Fraudsters don’t always need access to an existing account. Sometimes they create entirely fake taxpayer profiles using stolen ID numbers, then submit returns just to claim refunds, says Nagy. “It's a numbers game: if they can file hundreds of bogus returns, even a small payout rate becomes profitable.”

E-mail delivery

E-mail communication from SARS – including notifications about refunds or return submissions – can be an early warning sign for taxpayers, but only if it reaches them.

Nagy says SARS sends e-mails and SMS messages as a “nudge” to get people to check their profiles. Yet, Brad Gilmour, director at Registered Communication, says there’s currently no third-party validation to confirm if these messages are successfully delivered or opened.

Technically, once an e-mail is sent, it passes through several servers and could be intercepted along the way, especially without end-to-end encryption. “So no, SARS doesn’t have a way of definitively knowing whether a message has been intercepted before it reaches the intended inbox,” says Nagy.

To minimise this risk, SARS doesn’t include sensitive personal or financial information in the body of the e-mail, says Nagy. “Instead, they'll prompt you to log into your eFiling profile or the SARS MobiApp, where access is protected by multi-factor authentication. In essence, they’re using e-mail more like a nudge than a delivery mechanism for private data.”

Impersonation and phishing are major threats.
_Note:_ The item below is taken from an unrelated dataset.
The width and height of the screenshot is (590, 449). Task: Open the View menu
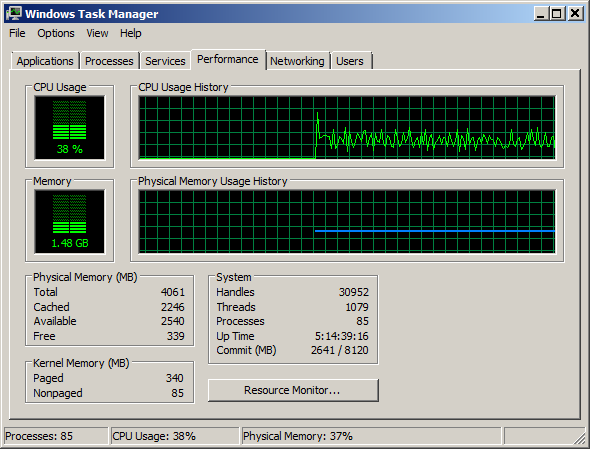97,33
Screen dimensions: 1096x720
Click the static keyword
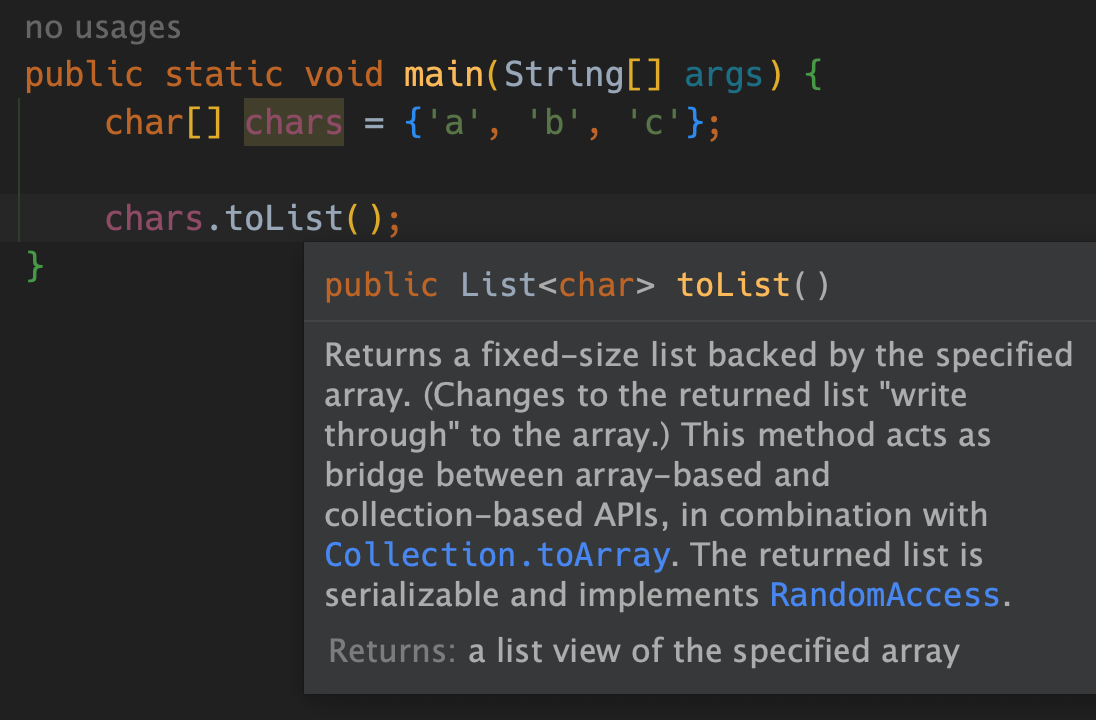click(224, 75)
If a fraudster intercepts or mimics SARS communication, they could send a convincing e-mail with a malicious link, asking the taxpayer to “verify” details or “log in to view your assessment”, says Nagy. “That opens the door to credential theft, theft, and in some cases, even fraudulent tax refunds being filed in your name.”
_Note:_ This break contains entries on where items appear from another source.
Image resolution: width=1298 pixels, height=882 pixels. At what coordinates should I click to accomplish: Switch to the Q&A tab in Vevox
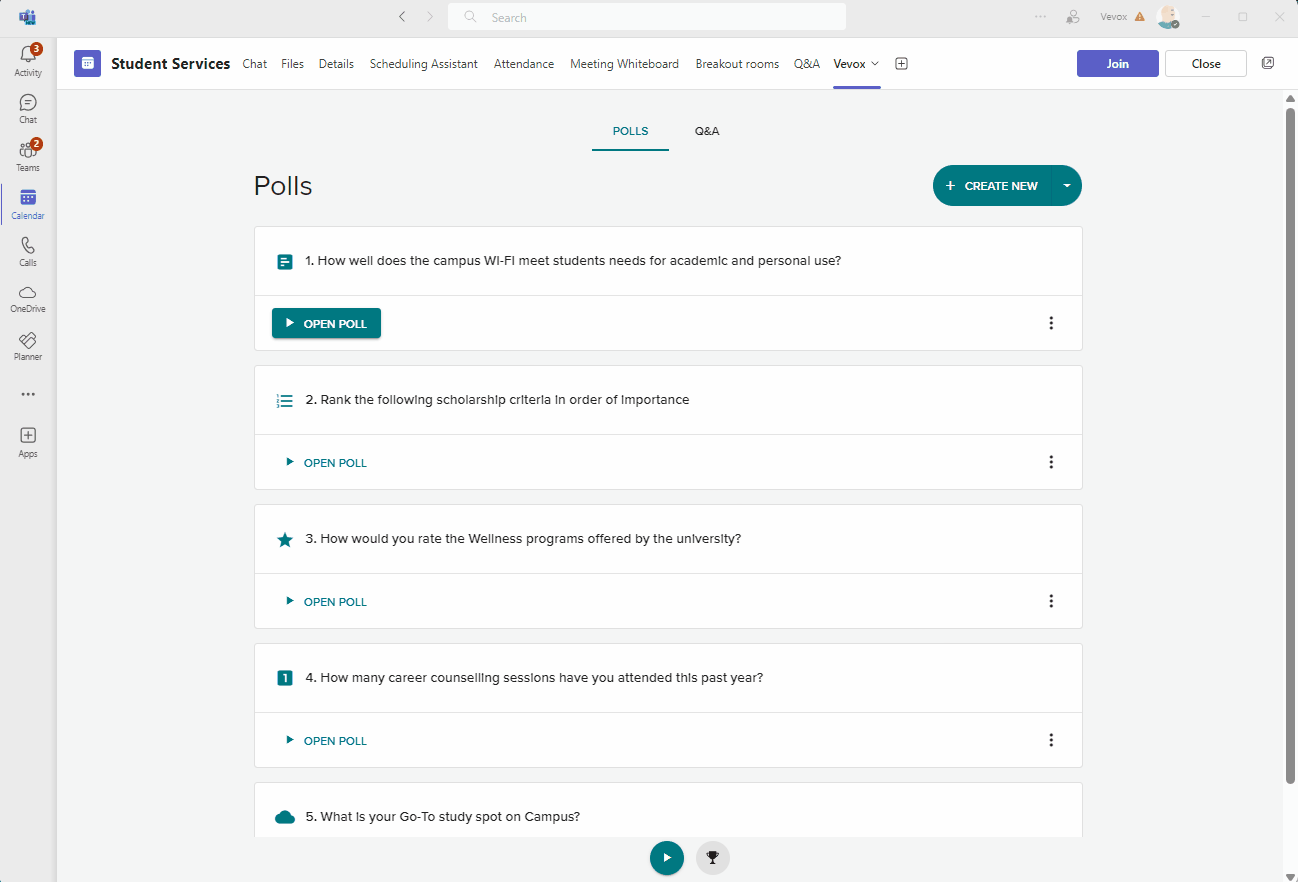point(707,131)
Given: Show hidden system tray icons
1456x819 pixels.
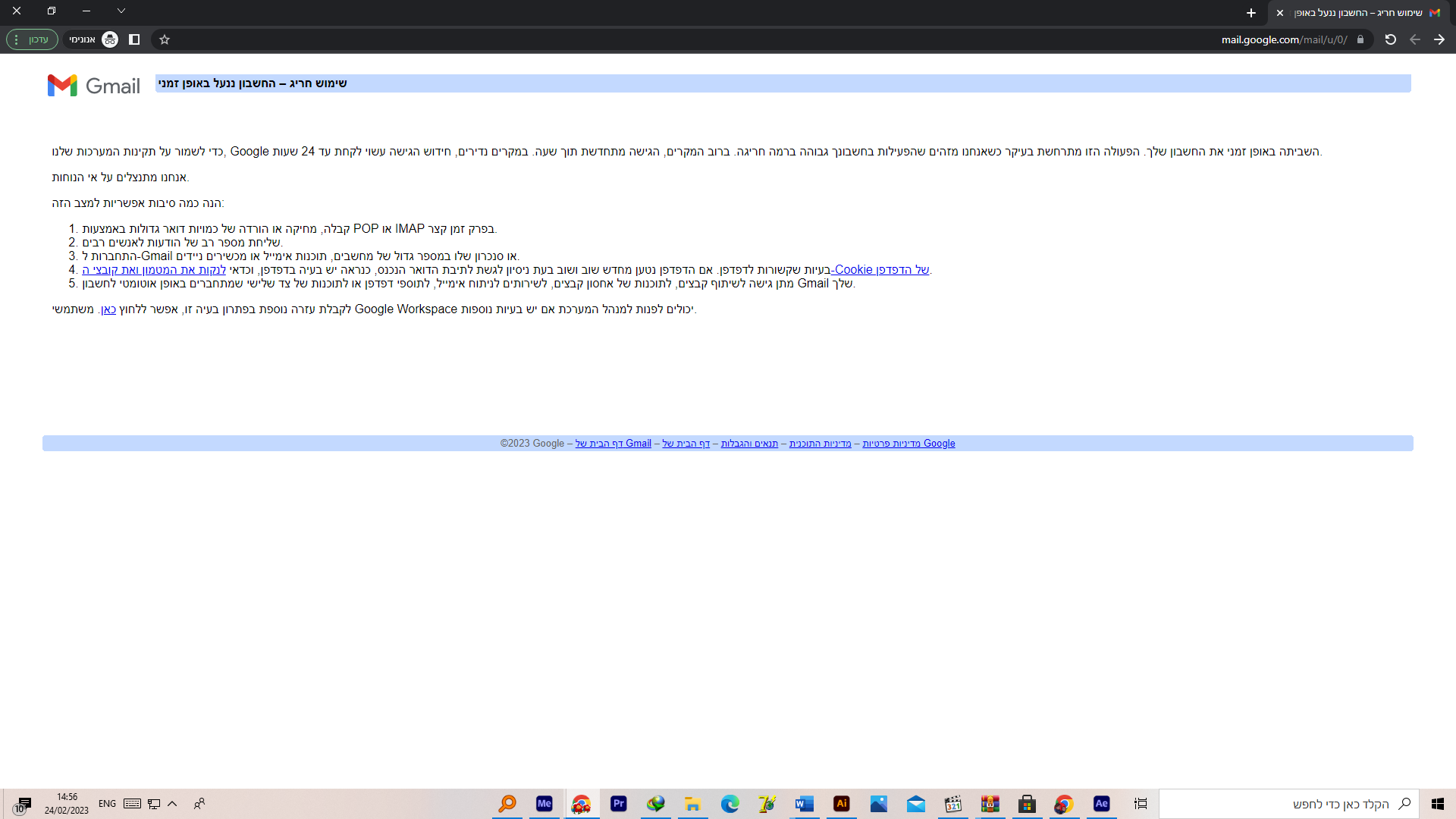Looking at the screenshot, I should [172, 804].
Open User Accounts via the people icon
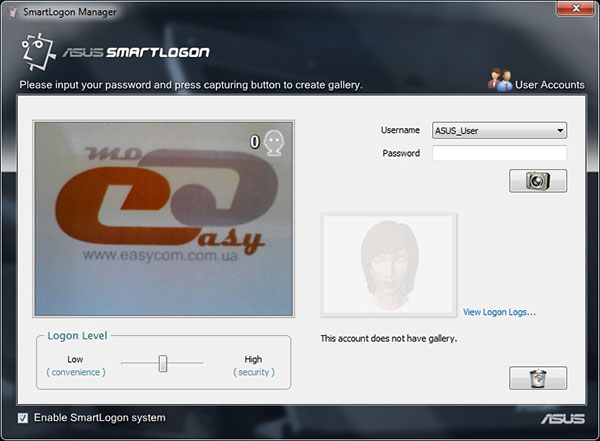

Even though some of these scams are clearly fake, Nagy warns that “others are disturbingly well-crafted… even sophisticated users can fall for social engineering when they’re stressed, or in a rush”.

Nagy says criminals are now using generative artificial intelligence (AI) to improve phishing techniques, sometimes even copying the tone and formatting of SARS messages. “They're also using AI voice clones to impersonate tax consultants or officials in phone calls, complete with urgency, threats, or refund bait.

“In some cases, deepfake videos or fake Zoom calls are being used in broader scams involving ‘consultants’ who walk you through fake tax platforms,” he adds.

SARS, in response to ITWeb, said it “has the necessary internal processes that deal with the management of information received from anyone that interacts with the organisation on all matters within its purview”.

Legal view

Proving that an e-mail was delivered is also crucial in legal matters, says Gilmour. He notes that a delivery certificate is admissible in court, adding that Registered Communication cannot read the content of the e-mail, in compliance with data protection like the Protection of Personal Information Act.

“As soon as a mail gets sent, it has to go down some sort of street − a pipe as we would call it. As soon as that initiation happens, we start picking that up,” he explains.

Registered Communication’s technology tracks a mail from when the send button was hit, through to arrival in an inbox, through aspects such as metadata.

When it comes to which e-mail address SARS uses, it’s the taxpayer’s responsibility to keep their registered contact details up to date. “SARS must have your initial information from when you signed up with them. If anything changes, it’s up to you, your legal responsibility, to do so,” says Gilmour.

SARS has taken steps to strengthen its systems against these threats. “In their annual reports, they mention things like deploying a cyber security operations centre, increasing encryption on internal and external communications, and enhancing monitoring tools for threats and anomalies,” says Nagy.

Access to eFiling has been tightened, with multi-factor authentication rolled out for more services, including on the MobiApp. “There's a bigger emphasis on endpoint detection and response, too, which helps detect unusual activity on their own systems.”